Au lieu de cela, le gouvernement a négocié une concession plus limitée qui aurait permis au Royaume-Uni de restreindre l’accès aux prestations sociales pour les citoyens de l’UE si le Royaume-Uni votait Rester. C’était extrêmement improbable que cela aurait eu un impact significatif sur la migration dans l’UE, car la plupart des citoyens européens nouvellement arrivés ne demandaient pas d’allocations. Mais ne rien faire n’était pas une option. Alors Cameron est rentré chez lui avec sa concession durement gagnée en matière d’aide sociale et s’est mis à essayer de persuader le public que cela limiterait vraiment la migration vers l’UE. Peu ont été convaincus.
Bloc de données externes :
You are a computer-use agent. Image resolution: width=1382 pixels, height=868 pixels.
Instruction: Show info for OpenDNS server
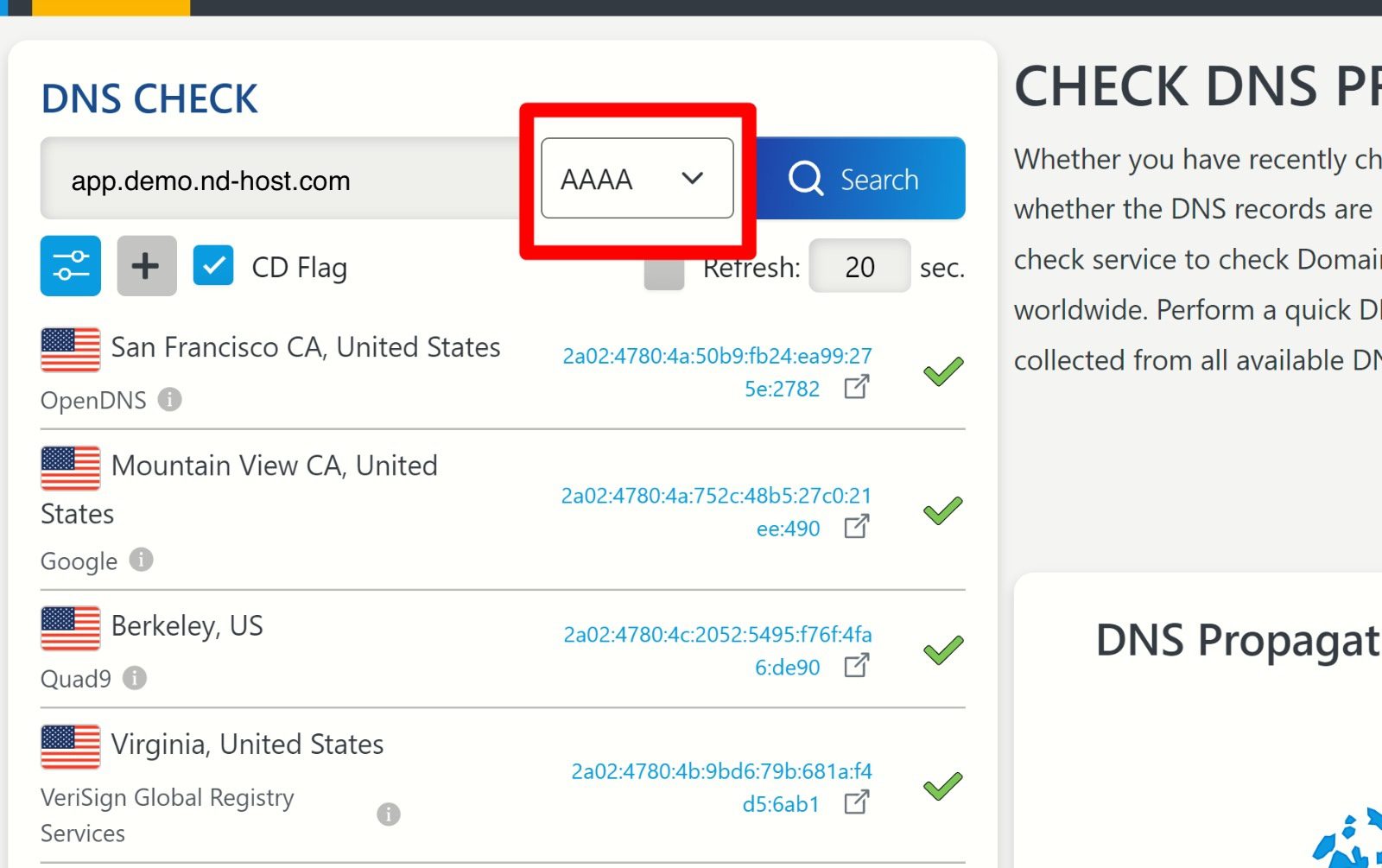pos(170,399)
Les politiques symboliques ne sont pas un phénomène uniquement britannique. Confrontés à un nombre important de demandeurs d’asile fin 2015, les décideurs politiques de l’UE ont élaboré un programme d’aide au développement basé sur l’hypothèse que cela réduirait les « causes profondes » de la migration dans les pays en développement. Les preuves académiques ont toujours conclu que l’aide au développement ne réduit pas la migration, et une étude récente a constaté que les décideurs le savaient. Mais ne rien faire aurait semblé mauvais et le programme d’aide était le seul plan sur lequel suffisamment de gens pouvaient s’entendre.

Nous devrions avoir une certaine sympathie pour les décideurs ici. La pression pour proposer des solutions est forte, surtout si votre adversaire politique le fait aussi. Mais il y a aussi des coûts. Les ministres qui surestiment leur capacité à résoudre les problèmes accumulent de la déception pour l’avenir. À long terme, cela menace la crédibilité des décideurs politiques auprès des électeurs.

Admettre que le gouvernement n’a pas toujours une solution parfaite à certains des problèmes épineux auxquels nous sommes confrontés n’est peut-être pas un gagnant du vote, mais cela apporterait au moins une certaine honnêteté au débat.